Le Premier ministre de Sainte-Lucie, Philip J. Pierre, n’a pas caché son embarras face à la pression américaine : “J’ai un gros problème. Beaucoup de nos médecins ont été formés à Cuba et maintenant les grands États-Unis ont dit que nous ne pouvons plus continuer avec cela.” Un dilemme de taille pour une petite nation dont la souveraineté en matière de politique étrangère est mise à l’épreuve. Pour l’instant, les étudiants déjà engagés dans leur cursus à Cuba sont autorisés à le terminer.
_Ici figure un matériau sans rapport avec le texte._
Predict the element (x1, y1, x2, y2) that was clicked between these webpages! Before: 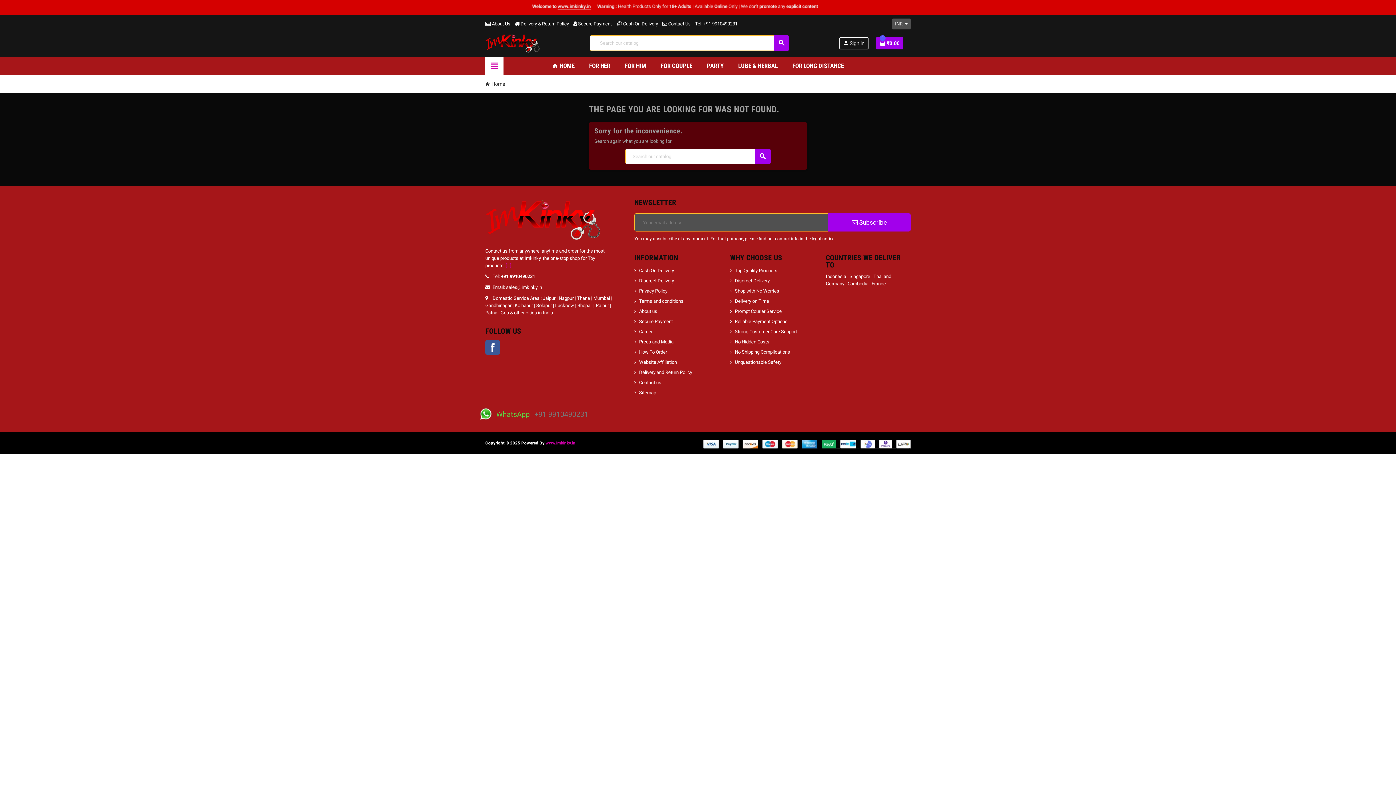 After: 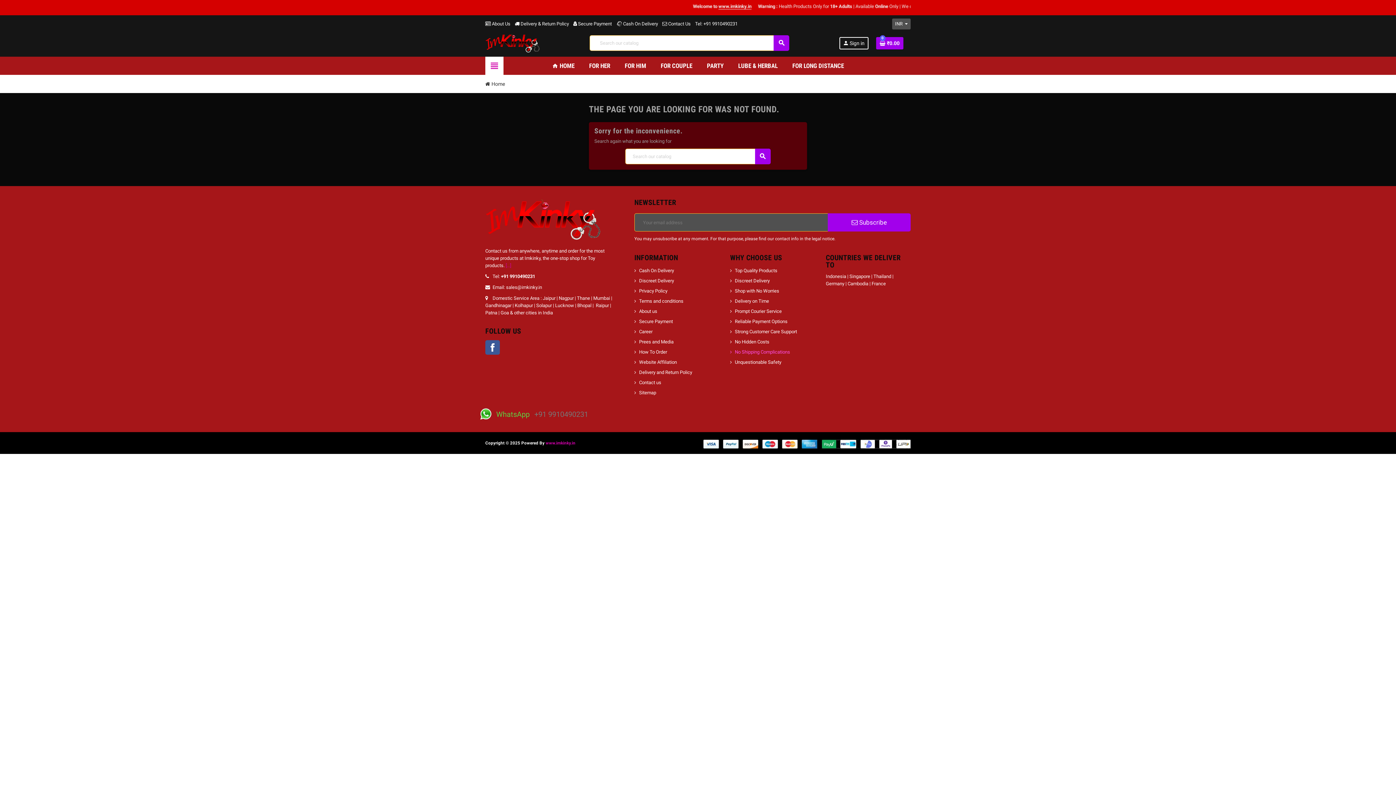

Mais l’avenir de la filière est complètement bloqué.
La réinscription de Cuba sur la liste noire américaine, déclencheur de la crise
La pression américaine s’inscrit dans un durcissement politique immédiat : dès le 20 janvier 2025, jour de sa prise de fonctions, le président Donald Trump a réinscrit Cuba sur la liste des États soutenant le terrorisme, annulant ainsi la décision de l’administration Biden qui en avait retiré l’île dans le cadre d’un accord de libération de prisonniers politiques.
La justification avancée par Washington mêle des accusations anciennes et nouvelles. Depuis 1982, les États-Unis invoquent un soutien présumé de Cuba à des groupes armés — successivement désignés selon les époques, des guérillas latino-américaines aux FARC colombiennes. Aujourd’hui, l’administration Trump accuse La Havane de “protéger et financer des organisations terroristes comme le Hamas et le Hezbollah”. Ces accusations, que des étudiants palestiniens en médecine à Cuba ont eux-mêmes démenties — “Il n’y a ni Hezbollah ni Hamas ici” —, sont contestées par une large part de la communauté internationale. À l’ONU, une quarantaine d’États ont demandé aux États-Unis de retirer Cuba de cette liste, qualifiée de “non fondée” par plusieurs regroupements régionaux dont la CELAC. Le gouvernement cubain, lui, les rejette catégoriquement. Son ministre des Affaires étrangères, Bruno Rodríguez, a réaffirmé que son pays “ne protège, ni soutient, ni finance les organisations terroristes ou extrémistes”, proposant même de “réactiver la coopération bilatérale avec les États-Unis pour faire face à des menaces transnationales partagées”.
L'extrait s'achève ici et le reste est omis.